◆ Given task
Reproduce each of the records below word for word, keeping every line intact and in the same order.

|---|

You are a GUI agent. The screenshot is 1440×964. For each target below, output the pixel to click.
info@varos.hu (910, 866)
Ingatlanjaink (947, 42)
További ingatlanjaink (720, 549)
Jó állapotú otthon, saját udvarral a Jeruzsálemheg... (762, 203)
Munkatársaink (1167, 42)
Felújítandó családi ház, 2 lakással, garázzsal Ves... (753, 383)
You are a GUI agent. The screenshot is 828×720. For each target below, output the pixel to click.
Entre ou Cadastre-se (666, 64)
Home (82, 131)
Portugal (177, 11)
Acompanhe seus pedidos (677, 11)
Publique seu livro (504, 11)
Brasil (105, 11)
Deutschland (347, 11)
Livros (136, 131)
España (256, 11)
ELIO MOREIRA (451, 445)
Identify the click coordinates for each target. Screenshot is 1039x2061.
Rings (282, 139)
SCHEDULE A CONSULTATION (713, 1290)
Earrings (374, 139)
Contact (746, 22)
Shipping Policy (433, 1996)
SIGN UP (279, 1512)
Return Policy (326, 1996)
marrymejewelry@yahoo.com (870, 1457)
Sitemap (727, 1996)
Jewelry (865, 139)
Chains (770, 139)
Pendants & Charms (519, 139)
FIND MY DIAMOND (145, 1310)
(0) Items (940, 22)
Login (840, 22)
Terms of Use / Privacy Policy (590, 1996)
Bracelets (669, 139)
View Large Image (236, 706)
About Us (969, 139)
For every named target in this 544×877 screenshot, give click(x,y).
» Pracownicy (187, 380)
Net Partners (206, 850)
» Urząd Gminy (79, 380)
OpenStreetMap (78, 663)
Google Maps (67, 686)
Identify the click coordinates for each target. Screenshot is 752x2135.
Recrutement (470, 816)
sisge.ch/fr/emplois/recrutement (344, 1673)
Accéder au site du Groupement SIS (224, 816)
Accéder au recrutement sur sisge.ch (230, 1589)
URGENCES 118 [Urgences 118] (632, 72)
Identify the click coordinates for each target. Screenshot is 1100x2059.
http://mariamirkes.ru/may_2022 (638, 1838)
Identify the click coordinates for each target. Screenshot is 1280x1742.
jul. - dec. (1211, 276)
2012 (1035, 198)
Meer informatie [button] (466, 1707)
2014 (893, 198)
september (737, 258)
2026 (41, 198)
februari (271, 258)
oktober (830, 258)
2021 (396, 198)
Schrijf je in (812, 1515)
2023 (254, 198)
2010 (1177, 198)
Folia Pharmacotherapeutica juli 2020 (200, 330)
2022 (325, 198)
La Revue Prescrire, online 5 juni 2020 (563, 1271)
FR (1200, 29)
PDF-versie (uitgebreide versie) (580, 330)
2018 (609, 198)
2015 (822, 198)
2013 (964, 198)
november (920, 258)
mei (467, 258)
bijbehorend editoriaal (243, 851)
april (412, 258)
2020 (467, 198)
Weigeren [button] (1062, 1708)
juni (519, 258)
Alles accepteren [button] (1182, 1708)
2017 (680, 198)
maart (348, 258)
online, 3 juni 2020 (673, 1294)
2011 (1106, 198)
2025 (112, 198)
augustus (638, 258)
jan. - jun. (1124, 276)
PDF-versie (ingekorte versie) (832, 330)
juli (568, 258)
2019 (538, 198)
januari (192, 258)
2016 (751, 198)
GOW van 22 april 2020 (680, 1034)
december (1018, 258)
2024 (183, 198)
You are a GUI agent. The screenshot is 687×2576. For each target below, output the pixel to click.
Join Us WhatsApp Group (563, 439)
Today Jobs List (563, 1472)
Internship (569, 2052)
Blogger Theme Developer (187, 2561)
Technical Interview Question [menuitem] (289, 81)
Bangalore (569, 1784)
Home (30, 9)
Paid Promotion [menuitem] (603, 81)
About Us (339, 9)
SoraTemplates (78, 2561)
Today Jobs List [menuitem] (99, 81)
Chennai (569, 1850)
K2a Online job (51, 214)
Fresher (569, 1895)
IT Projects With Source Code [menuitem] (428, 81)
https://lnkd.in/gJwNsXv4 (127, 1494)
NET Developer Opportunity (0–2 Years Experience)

|---|

◆ Result
You are a GUI agent. The screenshot is 1440×964. For each target below, output the pixel to click.
info@varos.hu (910, 866)
Ingatlanjaink (947, 42)
További ingatlanjaink (720, 549)
Jó állapotú otthon, saját udvarral a Jeruzsálemheg... (762, 203)
Munkatársaink (1167, 42)
Felújítandó családi ház, 2 lakással, garázzsal Ves... (753, 383)
You are a GUI agent. The screenshot is 828×720. For each target below, output the pixel to click.
Entre ou Cadastre-se (666, 64)
Home (82, 131)
Portugal (177, 11)
Acompanhe seus pedidos (677, 11)
Publique seu livro (504, 11)
Brasil (105, 11)
Deutschland (347, 11)
Livros (136, 131)
España (256, 11)
ELIO MOREIRA (451, 445)
Identify the click coordinates for each target. Screenshot is 1039x2061.
Rings (282, 139)
SCHEDULE A CONSULTATION (713, 1290)
Earrings (374, 139)
Contact (746, 22)
Shipping Policy (433, 1996)
SIGN UP (279, 1512)
Return Policy (326, 1996)
marrymejewelry@yahoo.com (870, 1457)
Sitemap (727, 1996)
Jewelry (865, 139)
Chains (770, 139)
Pendants & Charms (519, 139)
FIND MY DIAMOND (145, 1310)
(0) Items (940, 22)
Login (840, 22)
Terms of Use / Privacy Policy (590, 1996)
Bracelets (669, 139)
View Large Image (236, 706)
About Us (969, 139)
For every named target in this 544×877 screenshot, give click(x,y).
» Pracownicy (187, 380)
Net Partners (206, 850)
» Urząd Gminy (79, 380)
OpenStreetMap (78, 663)
Google Maps (67, 686)
Identify the click coordinates for each target. Screenshot is 752x2135.
Recrutement (470, 816)
sisge.ch/fr/emplois/recrutement (344, 1673)
Accéder au site du Groupement SIS (224, 816)
Accéder au recrutement sur sisge.ch (230, 1589)
URGENCES 118 [Urgences 118] (632, 72)
Identify the click coordinates for each target. Screenshot is 1100x2059.
http://mariamirkes.ru/may_2022 (638, 1838)
Identify the click coordinates for each target. Screenshot is 1280x1742.
jul. - dec. (1211, 276)
2012 (1035, 198)
Meer informatie [button] (466, 1707)
2014 (893, 198)
september (737, 258)
2026 (41, 198)
februari (271, 258)
oktober (830, 258)
2021 (396, 198)
Schrijf je in (812, 1515)
2023 (254, 198)
2010 (1177, 198)
Folia Pharmacotherapeutica juli 2020 (200, 330)
2022 (325, 198)
La Revue Prescrire, online 5 juni 2020 (563, 1271)
FR (1200, 29)
PDF-versie (uitgebreide versie) (580, 330)
2018 (609, 198)
2015 (822, 198)
2013 (964, 198)
november (920, 258)
mei (467, 258)
bijbehorend editoriaal (243, 851)
april (412, 258)
2020 (467, 198)
Weigeren [button] (1062, 1708)
juni (519, 258)
Alles accepteren [button] (1182, 1708)
2017 (680, 198)
maart (348, 258)
online, 3 juni 2020 (673, 1294)
2011 (1106, 198)
2025 (112, 198)
augustus (638, 258)
jan. - jun. (1124, 276)
PDF-versie (ingekorte versie) (832, 330)
juli (568, 258)
2019 (538, 198)
januari (192, 258)
2016 (751, 198)
GOW van 22 april 2020 (680, 1034)
december (1018, 258)
2024 (183, 198)
You are a GUI agent. The screenshot is 687×2576. For each target below, output the pixel to click.
Join Us WhatsApp Group (563, 439)
Today Jobs List (563, 1472)
Internship (569, 2052)
Blogger Theme Developer (187, 2561)
Technical Interview Question [menuitem] (289, 81)
Bangalore (569, 1784)
Home (30, 9)
Paid Promotion [menuitem] (603, 81)
About Us (339, 9)
SoraTemplates (78, 2561)
Today Jobs List [menuitem] (99, 81)
Chennai (569, 1850)
K2a Online job (51, 214)
Fresher (569, 1895)
IT Projects With Source Code [menuitem] (428, 81)
https://lnkd.in/gJwNsXv4 (127, 1494)
NET Developer Opportunity (0–2 Years Experience)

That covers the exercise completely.